Andry Rajoelina, the island nation’s populist leader, launched ‘Covid-Organics’ last month. The remedy was developed by the Madagascar Institute of Applied Research and contains a cocktail of traditional herbs, including Artemisia, anti-malaria wormwood.
‘Covid-Organics’ was tested on less than 20 patients before it started being shipped out to the population. Some school children who have refused to drink the tea have reportedly been disciplined or expelled.
Madagascar’s National Academy of Medicine was quick to point out that the remedy was untested and potentially dangerous. “It is a drug whose scientific evidence has not yet been established, and which risks damaging the health of the population, in particular, that of children,” it said in a statement last month.
The World Health Organisation (WHO) also issued a warning in early May, saying that untested traditional products were dangerous and that the cure could give people a dangerous false sense of security.
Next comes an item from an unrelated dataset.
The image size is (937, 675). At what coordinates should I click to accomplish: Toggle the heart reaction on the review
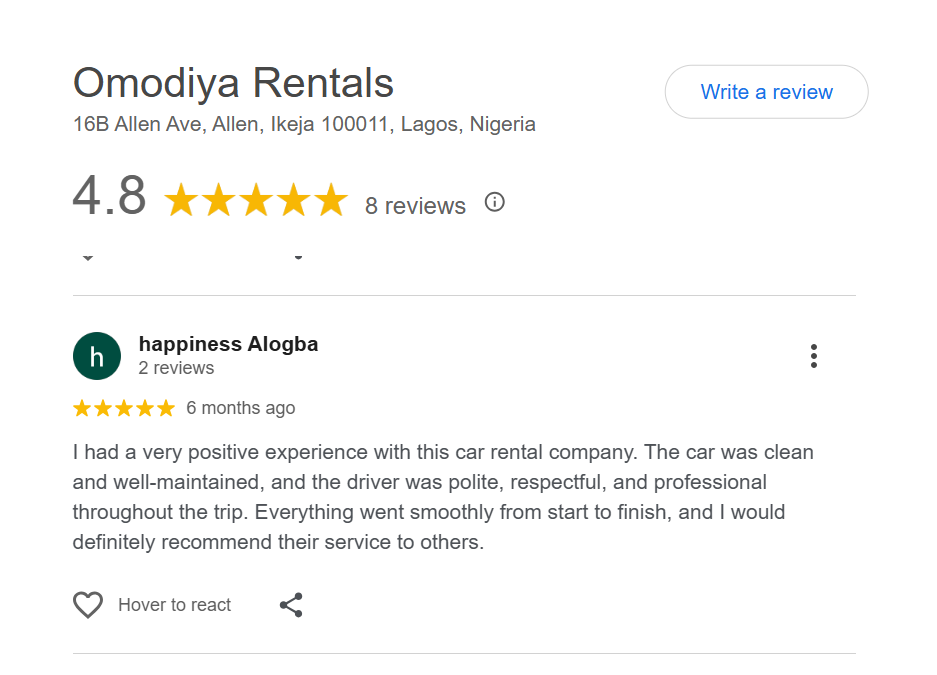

Mr Rajoelina has fought back, dubbing the widespread international criticism of his cure as Eurocentric. “If it was a European country that had actually discovered this remedy, would there be so much doubt?” he said on French TV earlier this month.
His government has launched a major international marketing push. It has now donated or sold crates of Covid-Organics to over 20 African and Caribbean nations, including Equatorial Guinea, Tanzania and Haiti.
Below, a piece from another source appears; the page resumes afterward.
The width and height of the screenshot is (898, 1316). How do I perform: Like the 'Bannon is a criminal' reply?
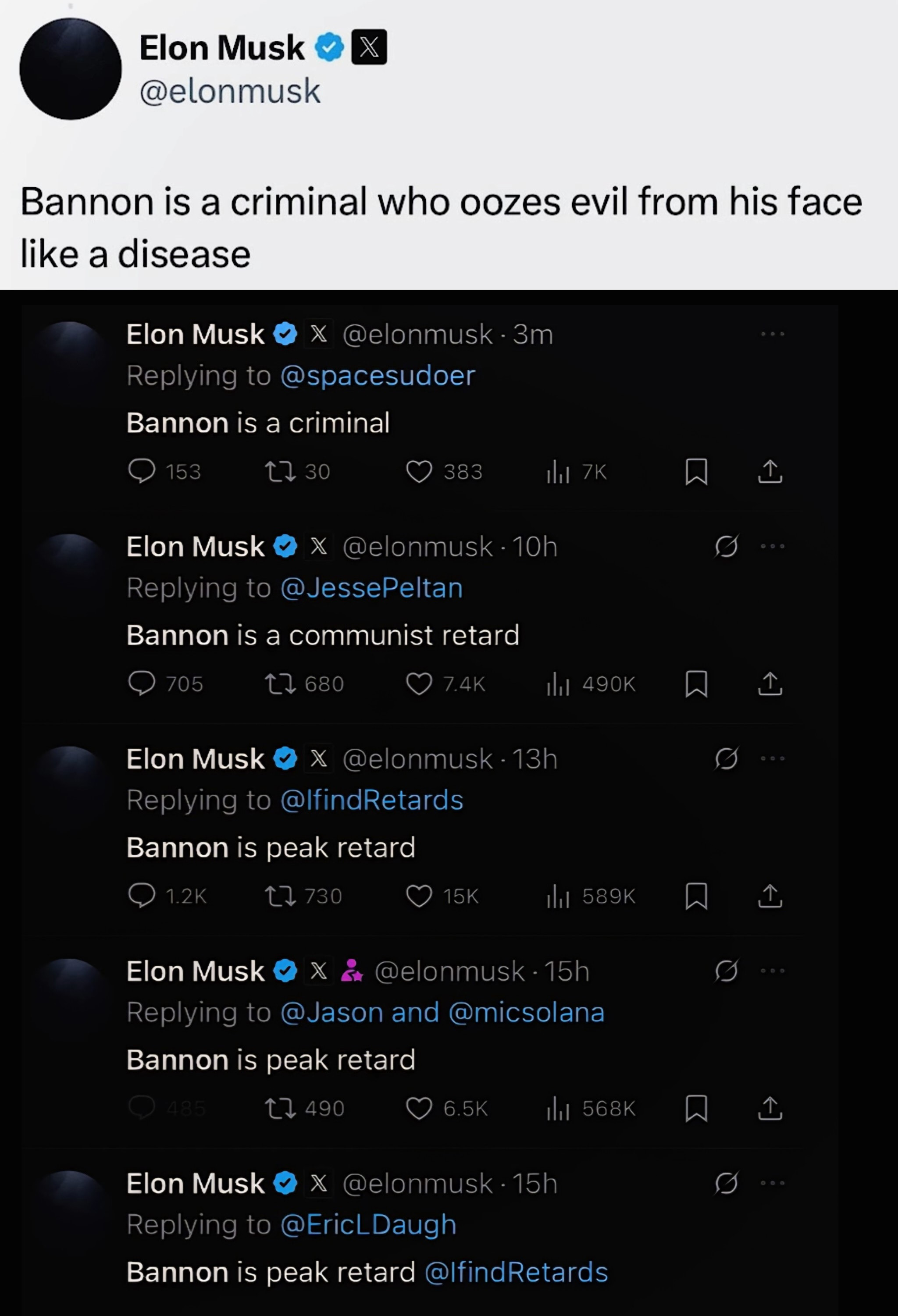pyautogui.click(x=444, y=471)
According to Mr Rajoelina, Madagascar is now finalising discussions with the WHO for “large-scale” clinical trials of the tea.
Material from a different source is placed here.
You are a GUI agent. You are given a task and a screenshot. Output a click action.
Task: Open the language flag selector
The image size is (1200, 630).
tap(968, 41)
The news follows an announcement from the Malagasy that it was sending soldiers and doctors to Toamasina, the country’s second-largest city, after a significant outbreak of virus there.
Madagascar has a population of 26m people and has officially recorded 586 cases and two deaths of Covid-19. However, the real number of cases could be far higher. According to local media reports, the country has only conducted about 9,000 tests in two months.